Abstract
Tumor deconvolution enables the identification of diverse cell types that comprise solid tumors. To date, however, both the algorithms developed to deconvolve tumor samples, and the gold-standard datasets used to assess the algorithms are geared toward the analysis of gene expression (e.g., RNA sequencing) rather than protein levels. Despite the popularity of gene expression datasets, protein levels often provide a more accurate view of rare cell types. To facilitate the use, development, and reproducibility of multiomic deconvolution algorithms, we introduce Decomprolute, a Common Workflow Language framework that leverages containerization to compare tumor deconvolution algorithms across multiomic datasets.

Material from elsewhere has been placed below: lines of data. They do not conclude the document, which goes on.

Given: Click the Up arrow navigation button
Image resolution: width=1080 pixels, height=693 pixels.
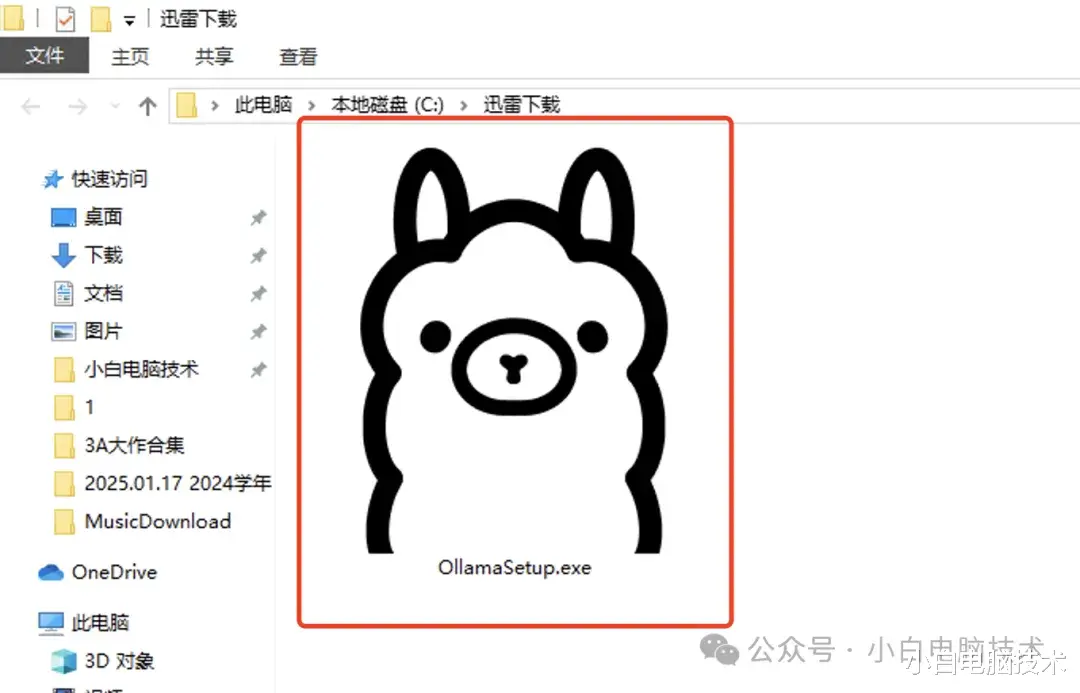Looking at the screenshot, I should click(147, 106).
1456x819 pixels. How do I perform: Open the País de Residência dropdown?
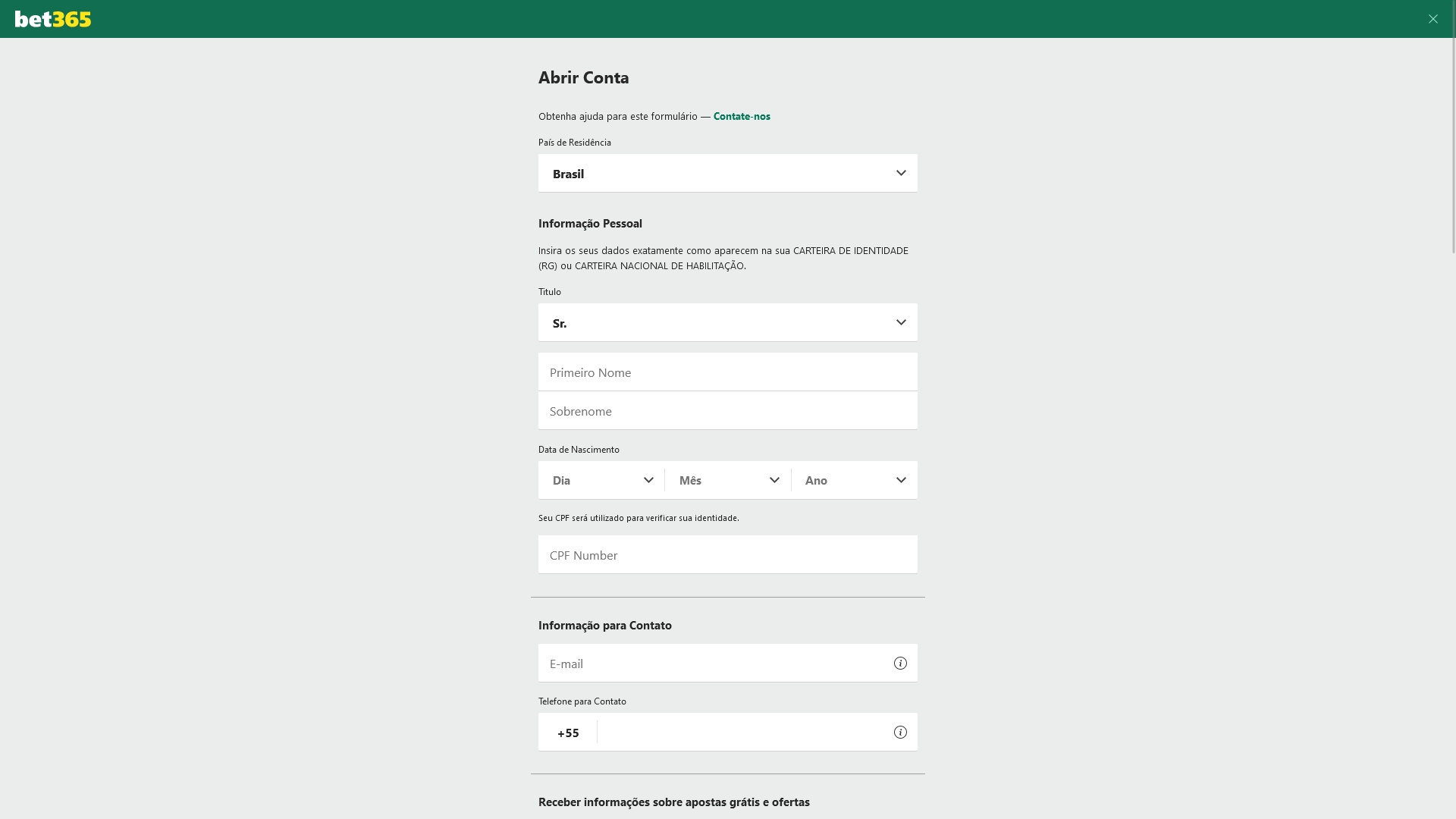(x=728, y=174)
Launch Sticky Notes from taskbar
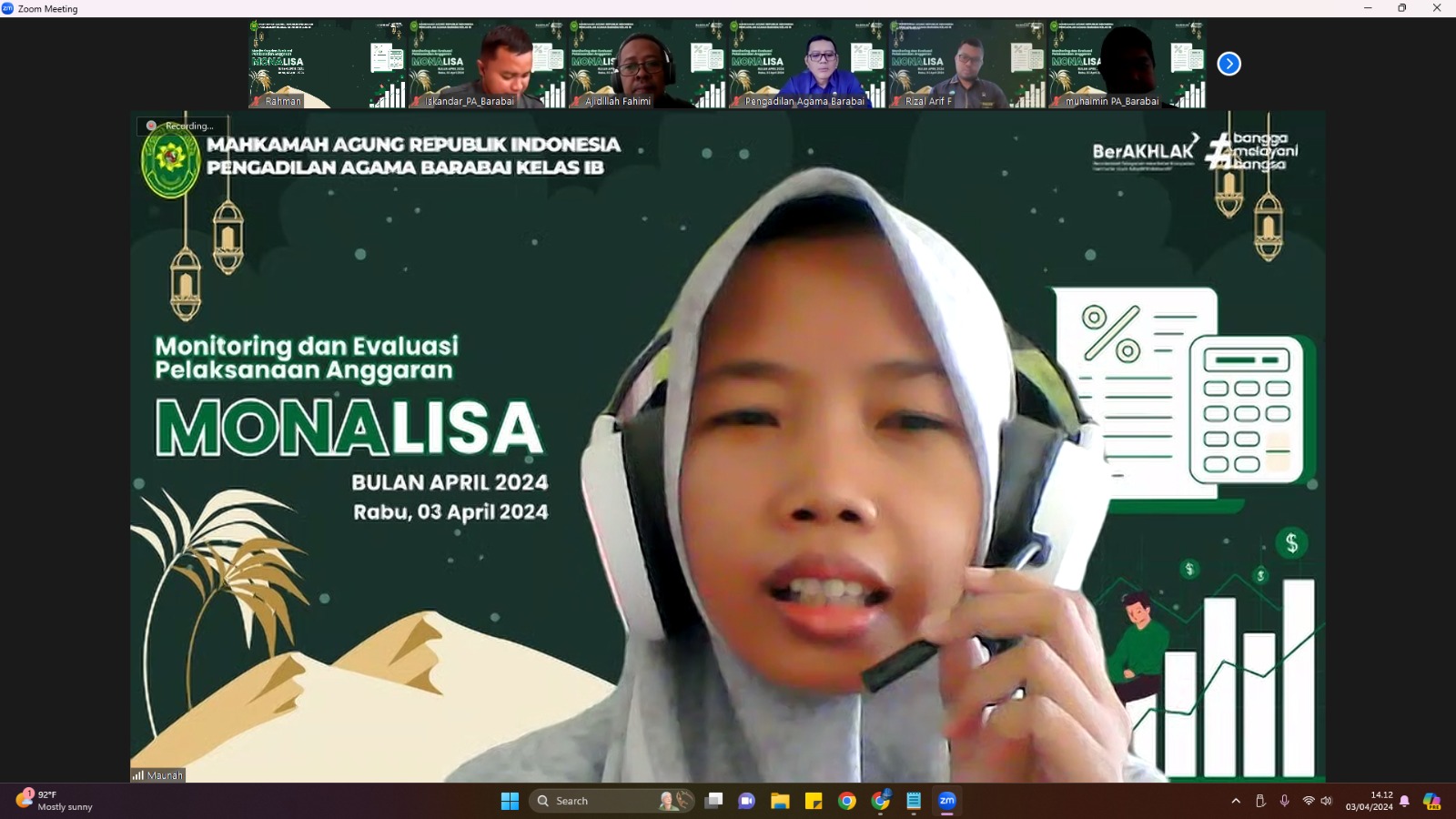 click(x=814, y=801)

Decomprolute incorporates the large-scale multiomic datasets produced by the Clinical Proteomic Tumor Analysis Consortium (CPTAC), which include matched mRNA expression and proteomic data from thousands of tumors across multiple cancer types to build a fully open-source, containerized proteogenomic tumor deconvolution benchmarking platform. http://pnnl-compbio.github.io/decomprolute
[Display omitted]
•Decomprolute enables benchmarking of proteomic deconvolution algorithms•Framework incorporates proteogenomic tumor data from over 1,000 patient samples•Common Workflow Language (CWL) automates multiple tests across deconvolution algorithms•Extendable framework is designed to incorporate additional algorithm development
Our goal is to provide a comprehensive platform for algorithm developers and researchers to benchmark and run tumor deconvolution algorithms on multiomic data. We designed Decomprolute to be a modular tool that can be used to evaluate a selection of existing deconvolution algorithms on a cancer dataset of interest and to assess the quality of any new methods that may be developed.
Feng et al. describe Decomprolute, a framework to benchmark algorithms that deconvolve bulk gene and protein expression measurements using cell-specific markers. Decomprolute uses the Common Workflow Language to automate a series of benchmarks that assess the performance of algorithms on proteomic data from over 1,000 cancer samples.